As I said earlier, one of my goals this year is to eat healthier.  I’m not talking about going on a diet and I’m not talking about some hard to find, esoteric “health food”.  I’m simply talking about eating more in line with what my body was created to eat.  So I’m going to be focusing on unprocessed (or at least less processed), organic (where possible), whole foods.  I am giving myself much grace in this process, because it is a process.  Will I ever eat 100% unprocessed, organic, whole foods?  I really don’t know.  But if I don’t, I’m not going to beat myself up about it.  What ever changes I do make will be positive and I will celebrate those changes no matter how small.

Ok, back to the pantry.  At the top of the 10 Most Not Wanted list was high fructose corn syrup.  As I began reading labels I was both shocked and amazed at everything that had HFCS in it.  I gotta tell you, reading labels ain’t for wimps!  Some things were pretty obvious like pancake syrup and cold cereal.  Some things surprised me, like “pure” vanilla extract and Lipton onion soup mix.  Seriously?  Onion soup mix?  So I made a decree that henceforth HFCS would no longer find respite in my dwelling place.  I made similar decrees about artificial sweeteners and MSG.  And loudly proclaiming things like, “Off with their heads”, they were unceremoniously tossed across the kitchen into the trash.

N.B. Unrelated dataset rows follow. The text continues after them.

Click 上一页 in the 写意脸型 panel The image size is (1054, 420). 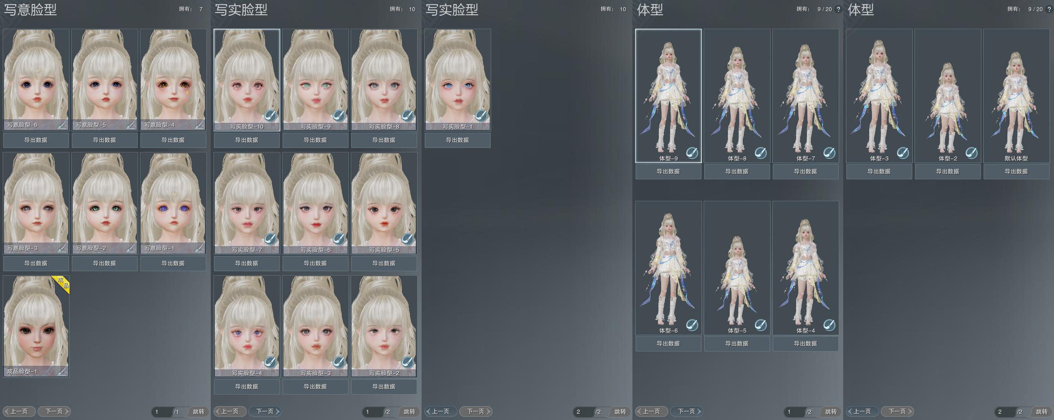(x=19, y=411)
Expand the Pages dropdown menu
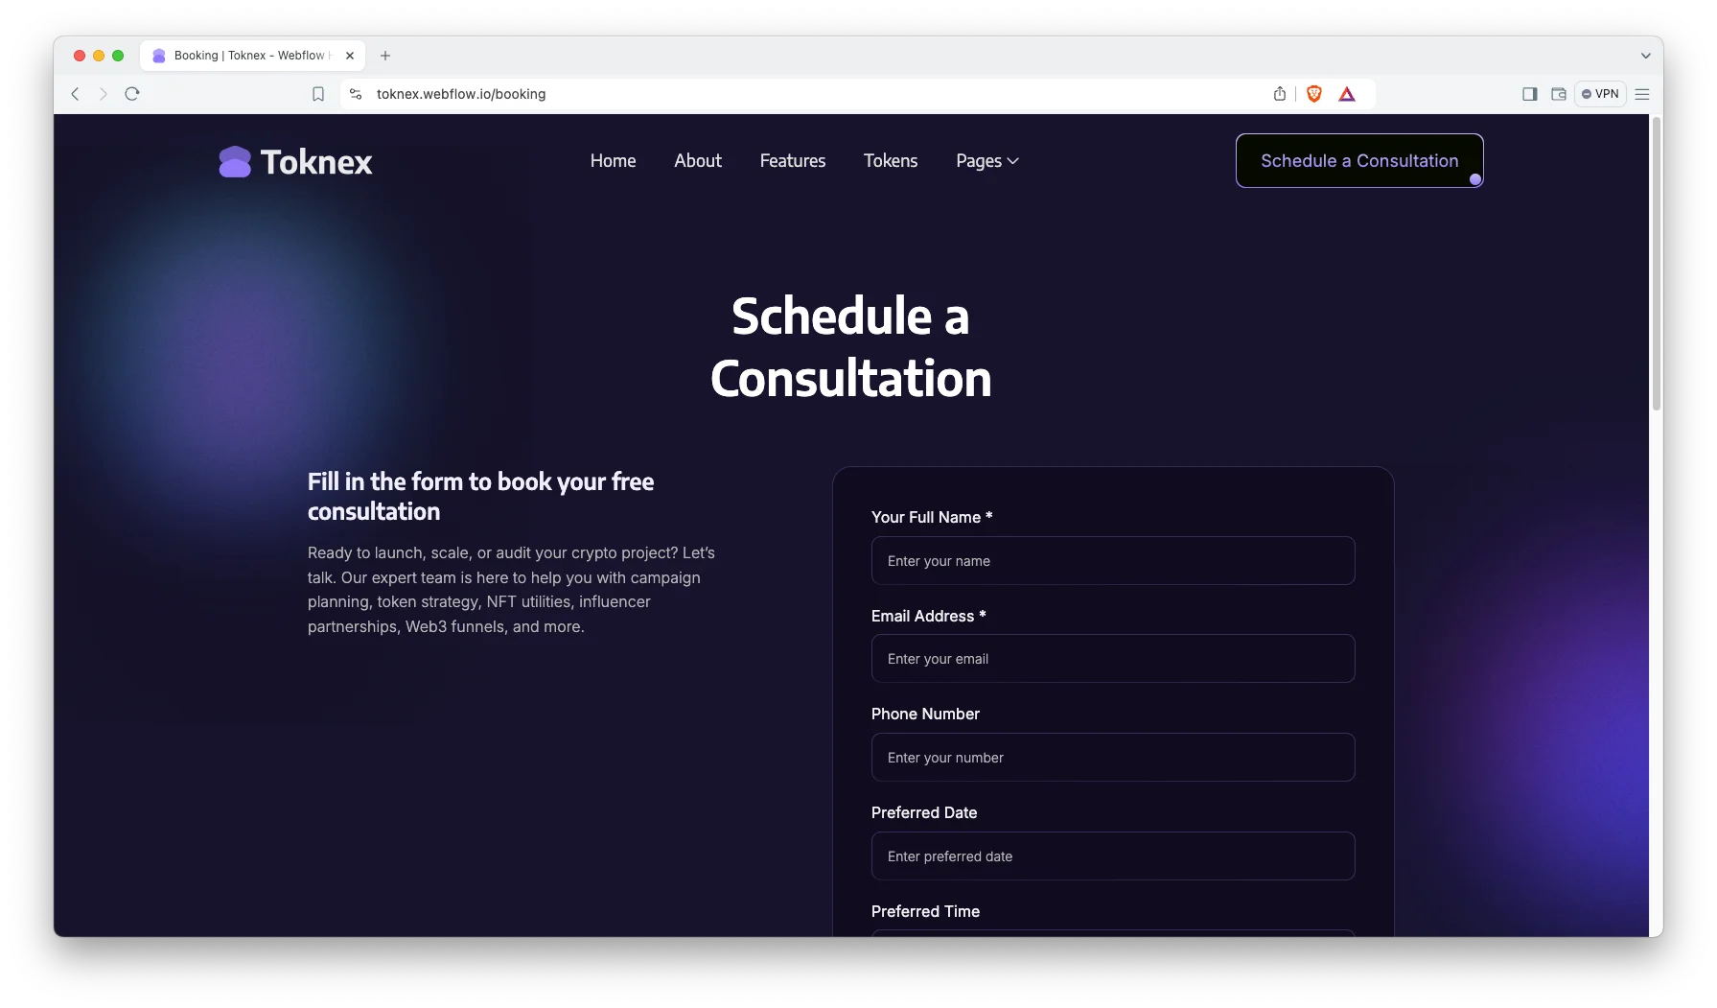 pyautogui.click(x=986, y=161)
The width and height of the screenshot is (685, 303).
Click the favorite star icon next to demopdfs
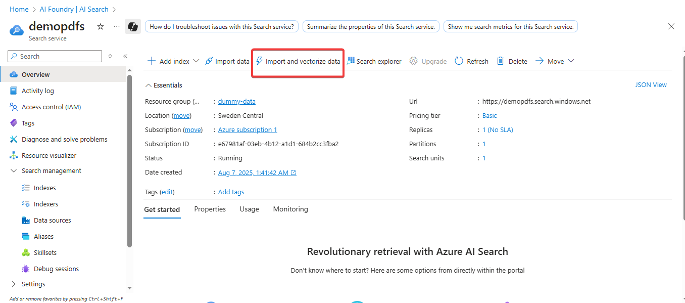(x=101, y=26)
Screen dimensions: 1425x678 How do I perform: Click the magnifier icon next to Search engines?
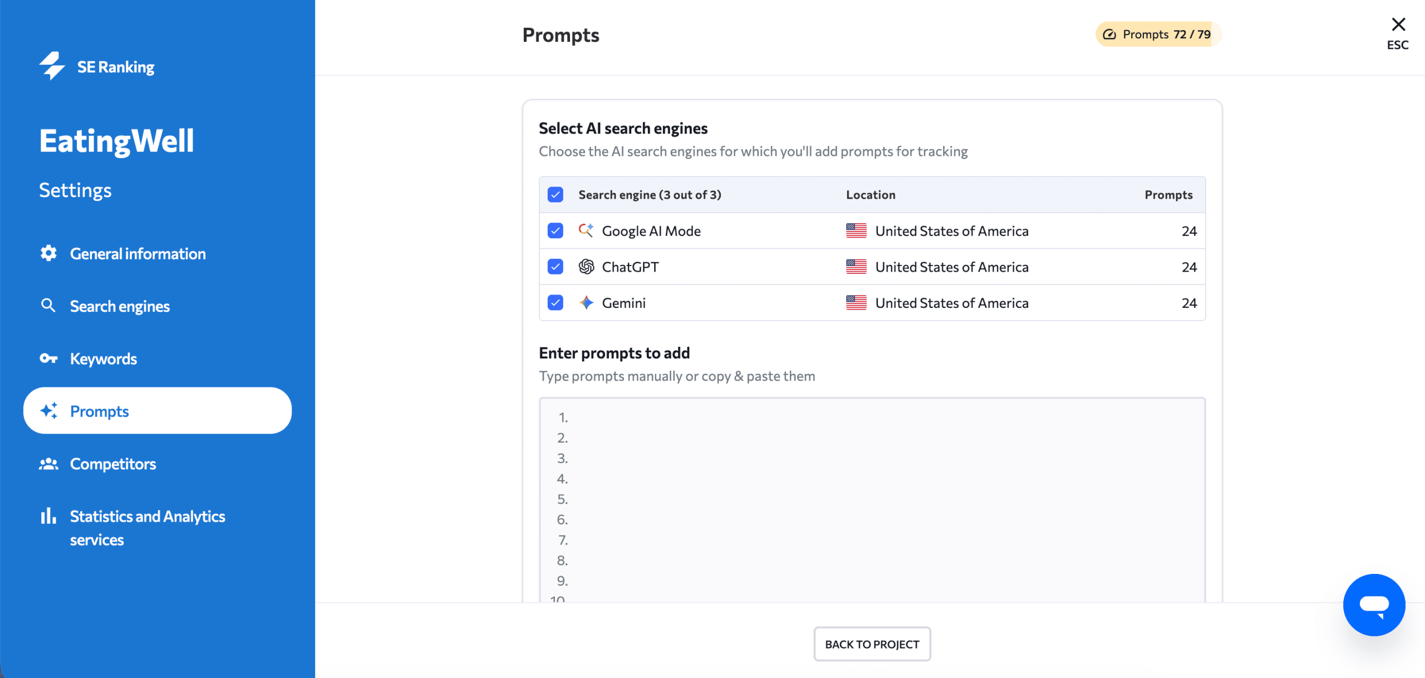point(48,306)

To be totally honest with you, though, I didn’t toss everything that should have been tossed.  And I’m ok with that for now.  There is grace in the process.  Some things were purchased by or for my teenagers and I’m not going to toss their stuff.  We have had some discussions about things I don’t want them to bring home anymore though. J  There are some other things that I will not purchase again once they are gone and others that will be phased out as I find healthier alternatives.  I’ve been making my own vanilla extract for about a year now, so the “pure” vanilla extract with high fructose corn syrup did get tossed! 🙂

Next time I’ll talk about #2 on the 10 Most Not Wanted list.  Until then, why don’t you share the weirdest thing you’ve ever found that had HFCS in it?

Thankful Thursday

I am sitting out on my front porch having lunch today and thankfulness has welled up inside me.  I am so thankful for my wonderful porch furniture.  It has been such a joy to sit out here with my tea and my Bible in the mornings and just spend time with Papa.  I am also thankful for a porch to put it on!  I am also incredibly thankful that it is11:45 am and I am outside and I am NOT SWEATING!  For those of you not living inOklahoma, this is a glorious thing.  We broke the long-standing record of days over 100 degrees this summer.  (There were over 50-after that I stopped counting)  I have to confess that I was not rooting for that particular accomplishment, but we made it even without my support. 🙂

Seriously, though, I am thankful for many things today, but I am most thankful for the stretching that I have gone through in the past few months.  This stretching has been and is and will be sometimes hard, sometimes painful, and always outside my comfort zone.  Papa is so faithful to give us what we ask of Him. I asked Him to remove everything in me that would hinder me from knowing Him and walking with Him like Jesus did.  And through it all I have been surrounded by grace.  Grace for the learning and grace for the teaching.  Grace for the victory and grace for the failure.  Grace for the moment and grace for the season.  The Bible tells us that His mercies are new every morning.  What grace!  What love!  And if that grace was the only thing I had, it would be abundantly more than enough with fill my soul with thanksgiving!

What are you thankful for today?  I would love to hear about the blessings in your life!